Using the listing below, set down each line from the line containing "Open the Chrome three-dot menu" through the line containing "617). (x=259, y=104)", both ends included, exactly and with nothing added.

──────── Data shown

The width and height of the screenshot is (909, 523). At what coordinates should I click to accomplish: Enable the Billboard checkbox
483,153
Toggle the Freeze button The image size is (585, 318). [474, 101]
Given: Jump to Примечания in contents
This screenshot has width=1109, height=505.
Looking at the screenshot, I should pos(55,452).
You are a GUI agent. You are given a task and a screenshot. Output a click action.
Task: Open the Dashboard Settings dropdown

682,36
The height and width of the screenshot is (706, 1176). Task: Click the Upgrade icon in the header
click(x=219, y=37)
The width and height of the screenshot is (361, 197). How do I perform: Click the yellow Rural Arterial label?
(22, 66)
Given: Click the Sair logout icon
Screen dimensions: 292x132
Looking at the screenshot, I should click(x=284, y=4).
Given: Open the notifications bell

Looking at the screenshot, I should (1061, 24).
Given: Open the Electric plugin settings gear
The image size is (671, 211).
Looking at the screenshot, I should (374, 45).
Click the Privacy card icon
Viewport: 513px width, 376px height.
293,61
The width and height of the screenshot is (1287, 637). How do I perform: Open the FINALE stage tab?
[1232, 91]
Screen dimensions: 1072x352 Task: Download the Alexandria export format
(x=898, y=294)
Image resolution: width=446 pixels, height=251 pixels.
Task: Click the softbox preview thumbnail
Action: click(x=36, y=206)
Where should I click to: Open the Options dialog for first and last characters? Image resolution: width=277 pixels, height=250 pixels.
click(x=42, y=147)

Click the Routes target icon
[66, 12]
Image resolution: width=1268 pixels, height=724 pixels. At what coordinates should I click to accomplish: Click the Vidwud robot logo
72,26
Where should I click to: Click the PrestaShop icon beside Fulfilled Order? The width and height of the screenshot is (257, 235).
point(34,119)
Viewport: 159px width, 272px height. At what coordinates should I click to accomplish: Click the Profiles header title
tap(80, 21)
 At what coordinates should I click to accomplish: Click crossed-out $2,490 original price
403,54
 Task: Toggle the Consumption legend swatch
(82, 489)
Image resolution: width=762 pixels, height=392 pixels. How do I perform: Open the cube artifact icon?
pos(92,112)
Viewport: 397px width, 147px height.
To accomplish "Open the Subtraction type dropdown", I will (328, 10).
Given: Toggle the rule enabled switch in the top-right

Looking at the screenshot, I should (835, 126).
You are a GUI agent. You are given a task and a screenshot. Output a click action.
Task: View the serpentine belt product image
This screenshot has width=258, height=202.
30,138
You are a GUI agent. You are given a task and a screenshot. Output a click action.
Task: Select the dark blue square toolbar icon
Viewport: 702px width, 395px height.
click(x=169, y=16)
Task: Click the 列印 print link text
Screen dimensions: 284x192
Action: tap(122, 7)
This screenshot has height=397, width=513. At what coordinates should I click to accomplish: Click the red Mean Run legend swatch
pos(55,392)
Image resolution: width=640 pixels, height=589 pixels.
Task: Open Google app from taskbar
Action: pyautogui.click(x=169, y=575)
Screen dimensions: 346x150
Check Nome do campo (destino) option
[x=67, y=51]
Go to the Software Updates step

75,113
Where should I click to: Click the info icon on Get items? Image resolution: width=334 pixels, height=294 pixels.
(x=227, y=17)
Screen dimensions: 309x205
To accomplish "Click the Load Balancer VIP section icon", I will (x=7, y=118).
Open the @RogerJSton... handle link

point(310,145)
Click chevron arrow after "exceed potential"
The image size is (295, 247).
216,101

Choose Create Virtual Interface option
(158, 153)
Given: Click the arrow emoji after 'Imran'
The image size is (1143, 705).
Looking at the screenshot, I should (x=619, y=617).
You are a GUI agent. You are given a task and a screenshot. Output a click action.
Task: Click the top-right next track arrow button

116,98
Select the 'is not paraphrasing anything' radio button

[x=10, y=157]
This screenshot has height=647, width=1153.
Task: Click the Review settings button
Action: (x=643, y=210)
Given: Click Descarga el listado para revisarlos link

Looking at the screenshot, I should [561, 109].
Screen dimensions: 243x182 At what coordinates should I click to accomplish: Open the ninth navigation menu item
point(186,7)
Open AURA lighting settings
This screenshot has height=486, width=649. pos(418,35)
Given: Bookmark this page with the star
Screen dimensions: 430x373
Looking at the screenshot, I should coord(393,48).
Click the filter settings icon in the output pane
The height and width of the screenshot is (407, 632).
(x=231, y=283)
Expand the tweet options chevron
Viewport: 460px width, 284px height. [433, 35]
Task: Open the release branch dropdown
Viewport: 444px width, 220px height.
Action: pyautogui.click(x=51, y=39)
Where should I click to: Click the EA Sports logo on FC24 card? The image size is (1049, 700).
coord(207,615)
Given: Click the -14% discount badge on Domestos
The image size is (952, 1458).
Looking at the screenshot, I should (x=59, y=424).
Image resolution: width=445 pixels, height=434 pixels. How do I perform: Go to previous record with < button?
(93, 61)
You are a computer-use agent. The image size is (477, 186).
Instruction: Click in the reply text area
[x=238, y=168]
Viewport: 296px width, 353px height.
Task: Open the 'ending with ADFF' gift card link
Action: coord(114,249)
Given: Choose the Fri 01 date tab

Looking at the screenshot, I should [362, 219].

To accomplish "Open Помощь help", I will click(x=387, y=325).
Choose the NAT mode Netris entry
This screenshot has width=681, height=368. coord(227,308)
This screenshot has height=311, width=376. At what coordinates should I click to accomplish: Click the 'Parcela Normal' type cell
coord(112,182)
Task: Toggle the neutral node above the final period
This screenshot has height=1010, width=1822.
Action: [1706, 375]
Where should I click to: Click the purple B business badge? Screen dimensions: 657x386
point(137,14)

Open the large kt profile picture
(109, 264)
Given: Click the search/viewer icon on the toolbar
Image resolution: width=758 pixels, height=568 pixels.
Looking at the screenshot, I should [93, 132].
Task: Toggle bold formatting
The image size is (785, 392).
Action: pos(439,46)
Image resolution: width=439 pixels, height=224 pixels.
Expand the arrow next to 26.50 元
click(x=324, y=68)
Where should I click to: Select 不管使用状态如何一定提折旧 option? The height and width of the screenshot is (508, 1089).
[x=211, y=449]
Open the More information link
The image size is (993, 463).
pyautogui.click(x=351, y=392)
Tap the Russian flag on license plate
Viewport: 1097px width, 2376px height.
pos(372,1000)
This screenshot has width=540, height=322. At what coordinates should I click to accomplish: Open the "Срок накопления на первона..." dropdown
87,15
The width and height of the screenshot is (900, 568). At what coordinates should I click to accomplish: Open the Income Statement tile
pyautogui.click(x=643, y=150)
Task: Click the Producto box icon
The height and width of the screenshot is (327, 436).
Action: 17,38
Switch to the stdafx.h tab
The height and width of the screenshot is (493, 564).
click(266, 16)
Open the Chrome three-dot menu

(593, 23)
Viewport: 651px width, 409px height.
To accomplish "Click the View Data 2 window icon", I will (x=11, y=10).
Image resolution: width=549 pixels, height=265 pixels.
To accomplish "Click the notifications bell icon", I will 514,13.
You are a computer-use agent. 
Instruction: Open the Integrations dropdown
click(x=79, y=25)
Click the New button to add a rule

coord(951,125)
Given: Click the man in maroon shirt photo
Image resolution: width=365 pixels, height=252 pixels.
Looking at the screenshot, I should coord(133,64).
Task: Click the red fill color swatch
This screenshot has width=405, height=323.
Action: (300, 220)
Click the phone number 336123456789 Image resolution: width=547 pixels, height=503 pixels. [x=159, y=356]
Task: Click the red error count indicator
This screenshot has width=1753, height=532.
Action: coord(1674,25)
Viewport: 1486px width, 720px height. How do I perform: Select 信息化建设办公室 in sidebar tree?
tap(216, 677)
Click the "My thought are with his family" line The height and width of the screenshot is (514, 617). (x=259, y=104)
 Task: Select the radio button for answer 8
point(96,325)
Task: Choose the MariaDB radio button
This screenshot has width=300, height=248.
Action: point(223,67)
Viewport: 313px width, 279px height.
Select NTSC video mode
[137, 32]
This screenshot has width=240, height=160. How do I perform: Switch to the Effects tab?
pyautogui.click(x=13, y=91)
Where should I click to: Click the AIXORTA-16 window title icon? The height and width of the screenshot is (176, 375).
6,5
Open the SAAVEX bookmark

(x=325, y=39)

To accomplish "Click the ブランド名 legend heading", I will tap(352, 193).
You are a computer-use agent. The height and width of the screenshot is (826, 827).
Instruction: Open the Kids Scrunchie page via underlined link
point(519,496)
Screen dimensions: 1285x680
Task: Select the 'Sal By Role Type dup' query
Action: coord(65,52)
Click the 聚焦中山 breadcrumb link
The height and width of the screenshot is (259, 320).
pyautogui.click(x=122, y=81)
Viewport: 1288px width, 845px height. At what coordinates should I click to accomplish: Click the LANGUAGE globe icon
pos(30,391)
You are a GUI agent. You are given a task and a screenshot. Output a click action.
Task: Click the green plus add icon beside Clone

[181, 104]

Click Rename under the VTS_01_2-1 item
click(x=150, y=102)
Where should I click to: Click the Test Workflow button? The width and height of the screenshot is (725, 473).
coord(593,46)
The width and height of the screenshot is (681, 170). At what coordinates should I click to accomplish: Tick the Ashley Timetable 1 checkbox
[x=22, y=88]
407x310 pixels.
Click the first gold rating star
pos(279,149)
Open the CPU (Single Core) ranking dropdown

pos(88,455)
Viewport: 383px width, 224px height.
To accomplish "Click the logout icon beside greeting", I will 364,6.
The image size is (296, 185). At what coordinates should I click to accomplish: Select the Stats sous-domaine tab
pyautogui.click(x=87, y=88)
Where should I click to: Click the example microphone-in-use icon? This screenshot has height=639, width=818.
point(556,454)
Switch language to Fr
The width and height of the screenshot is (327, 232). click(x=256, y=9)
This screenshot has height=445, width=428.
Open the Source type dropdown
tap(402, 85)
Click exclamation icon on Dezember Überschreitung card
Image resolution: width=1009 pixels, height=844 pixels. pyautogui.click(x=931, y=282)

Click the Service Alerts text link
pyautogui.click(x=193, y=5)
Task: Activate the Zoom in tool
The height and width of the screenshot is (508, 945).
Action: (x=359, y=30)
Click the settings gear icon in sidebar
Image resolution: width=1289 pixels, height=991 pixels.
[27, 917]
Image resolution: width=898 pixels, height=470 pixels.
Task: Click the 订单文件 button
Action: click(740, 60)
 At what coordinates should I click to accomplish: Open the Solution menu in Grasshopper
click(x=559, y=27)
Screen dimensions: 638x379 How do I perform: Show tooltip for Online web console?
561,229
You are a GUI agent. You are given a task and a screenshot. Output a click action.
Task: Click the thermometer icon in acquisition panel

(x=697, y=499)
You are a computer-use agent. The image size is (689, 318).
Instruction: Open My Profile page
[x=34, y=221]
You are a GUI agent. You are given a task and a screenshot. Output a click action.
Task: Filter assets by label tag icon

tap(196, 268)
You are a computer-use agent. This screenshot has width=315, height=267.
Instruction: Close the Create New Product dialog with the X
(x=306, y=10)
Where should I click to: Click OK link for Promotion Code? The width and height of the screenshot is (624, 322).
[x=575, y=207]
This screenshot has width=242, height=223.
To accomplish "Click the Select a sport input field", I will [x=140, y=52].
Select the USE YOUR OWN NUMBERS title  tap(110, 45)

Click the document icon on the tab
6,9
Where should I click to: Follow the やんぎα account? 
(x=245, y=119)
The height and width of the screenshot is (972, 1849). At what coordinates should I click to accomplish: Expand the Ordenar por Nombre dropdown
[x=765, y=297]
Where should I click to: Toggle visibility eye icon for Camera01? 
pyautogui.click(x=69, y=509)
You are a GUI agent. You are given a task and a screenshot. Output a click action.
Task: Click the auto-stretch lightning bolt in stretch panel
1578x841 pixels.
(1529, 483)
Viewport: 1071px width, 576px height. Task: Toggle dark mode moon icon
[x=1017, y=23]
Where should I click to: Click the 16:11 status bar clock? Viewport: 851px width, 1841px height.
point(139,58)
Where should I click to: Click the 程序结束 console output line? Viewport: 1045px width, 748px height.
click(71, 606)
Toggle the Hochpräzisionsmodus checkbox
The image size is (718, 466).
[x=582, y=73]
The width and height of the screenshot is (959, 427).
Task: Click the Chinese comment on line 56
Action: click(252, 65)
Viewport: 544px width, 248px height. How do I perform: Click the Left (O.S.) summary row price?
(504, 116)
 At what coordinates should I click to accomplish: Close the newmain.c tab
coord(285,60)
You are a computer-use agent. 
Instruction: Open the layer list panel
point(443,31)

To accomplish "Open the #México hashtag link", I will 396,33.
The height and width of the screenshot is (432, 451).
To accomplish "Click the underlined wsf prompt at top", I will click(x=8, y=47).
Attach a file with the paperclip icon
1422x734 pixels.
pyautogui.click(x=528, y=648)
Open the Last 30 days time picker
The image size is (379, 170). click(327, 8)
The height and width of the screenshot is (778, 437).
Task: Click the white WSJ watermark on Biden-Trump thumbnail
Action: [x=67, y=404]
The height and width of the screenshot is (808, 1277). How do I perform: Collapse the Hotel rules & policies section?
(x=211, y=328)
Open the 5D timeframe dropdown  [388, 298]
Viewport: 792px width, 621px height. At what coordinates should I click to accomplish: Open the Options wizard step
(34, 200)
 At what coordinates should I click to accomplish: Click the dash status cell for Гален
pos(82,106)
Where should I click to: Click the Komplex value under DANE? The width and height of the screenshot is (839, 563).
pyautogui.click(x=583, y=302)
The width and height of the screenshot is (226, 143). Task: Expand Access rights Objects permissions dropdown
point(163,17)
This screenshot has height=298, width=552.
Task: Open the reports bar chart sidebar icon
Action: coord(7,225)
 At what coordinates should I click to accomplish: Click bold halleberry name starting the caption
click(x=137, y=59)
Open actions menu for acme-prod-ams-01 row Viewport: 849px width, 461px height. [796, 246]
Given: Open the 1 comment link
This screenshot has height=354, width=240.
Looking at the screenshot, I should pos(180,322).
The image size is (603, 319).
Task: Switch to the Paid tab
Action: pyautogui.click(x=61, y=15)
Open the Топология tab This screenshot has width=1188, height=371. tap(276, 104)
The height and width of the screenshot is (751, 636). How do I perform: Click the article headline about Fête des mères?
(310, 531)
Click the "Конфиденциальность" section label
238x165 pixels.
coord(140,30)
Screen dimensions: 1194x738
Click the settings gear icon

────────────────

▶ _Exercise result_:
Open the Chrome three-dot menu

(593, 23)
Viewport: 651px width, 409px height.
To accomplish "Click the View Data 2 window icon", I will (x=11, y=10).
Image resolution: width=549 pixels, height=265 pixels.
To accomplish "Click the notifications bell icon", I will 514,13.
You are a computer-use agent. 
Instruction: Open the Integrations dropdown
click(x=79, y=25)
Click the New button to add a rule

coord(951,125)
Given: Click the man in maroon shirt photo
Image resolution: width=365 pixels, height=252 pixels.
Looking at the screenshot, I should coord(133,64).
Task: Click the red fill color swatch
This screenshot has width=405, height=323.
Action: (300, 220)
Click the phone number 336123456789 Image resolution: width=547 pixels, height=503 pixels. [x=159, y=356]
Task: Click the red error count indicator
This screenshot has width=1753, height=532.
Action: coord(1674,25)
Viewport: 1486px width, 720px height. How do I perform: Select 信息化建设办公室 in sidebar tree?
tap(216, 677)
Click the "My thought are with his family" line The height and width of the screenshot is (514, 617). (x=259, y=104)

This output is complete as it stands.